Investigation of Monovalent and Bivalent Enantioselective Molecular Recognition by Electrospray Ionization-Mass Spectrometry and Tandem Mass Spectrometry

Abstract

In this work is described the investigation of bivalent versus monovalent enantioselective molecular recognition in the context of enantioselective separations. Electrospray ionization-mass spectrometry (ESI-MS) and tandem mass spectrometry (MS/MS) are used for evaluating enantioselective systems through the measurement of (1) relative solution-phase binding constants via titration and (2) relative gas-phase binding via collision threshold dissociation.

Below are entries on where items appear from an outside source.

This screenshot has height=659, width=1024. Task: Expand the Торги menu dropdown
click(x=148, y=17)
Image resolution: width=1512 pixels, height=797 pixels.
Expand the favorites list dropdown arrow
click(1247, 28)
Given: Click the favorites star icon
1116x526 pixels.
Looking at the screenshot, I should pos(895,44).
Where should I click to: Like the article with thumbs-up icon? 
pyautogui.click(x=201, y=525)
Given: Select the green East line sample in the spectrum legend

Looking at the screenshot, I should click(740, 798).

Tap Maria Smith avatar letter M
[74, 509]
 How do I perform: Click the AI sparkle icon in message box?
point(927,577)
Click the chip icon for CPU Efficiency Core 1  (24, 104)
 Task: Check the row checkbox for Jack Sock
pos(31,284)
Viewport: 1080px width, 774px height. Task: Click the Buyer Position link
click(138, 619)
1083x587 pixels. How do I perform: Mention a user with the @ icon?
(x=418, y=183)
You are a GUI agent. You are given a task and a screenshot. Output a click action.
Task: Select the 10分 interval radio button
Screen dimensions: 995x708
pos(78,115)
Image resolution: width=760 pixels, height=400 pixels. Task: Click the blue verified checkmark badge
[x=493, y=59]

In HPLC, a cinchonane-type chiral stationary phase (CSP) based on tert.-butylcarbamoylquinine provides vastly increased retention and enantioselectivity for separation of bivalent versus monovalent alkoxy-benzoyl-N-blocked leucine enantiomers. The bivalent enantiomers are able to span and simultaneously interact with multiple interaction sites on the CSP surface, leading to enhanced separation. ESI-MS titration measurements also show an increased avidity for binding between bivalent selector and bivalent selectand, compared with the monovalent system. However, enhanced enantioselectivities measured in HPLC for the bivalent system cannot be reproduced by MS due to inherent mechanistic differences. Assumed discrepancies in relative response factors also give rise to systematic errors which are discussed. The results of MS/MS gas-phase experiments show that enantioselectivity is essentially lost in the absence of solvation, but that dissociation thresholds can provide a measure of relative dissociation energy in the bivalent interaction system compared to the monovalent counterpart. Such measurements may prove useful and efficient in better understanding multivalent interactions, in line with current theoretical considerations of effective concentrations and ion trap effects. This is the first application of mass spectrometric methods for assessing increased avidity of binding in multivalent enantioselective molecular recognition.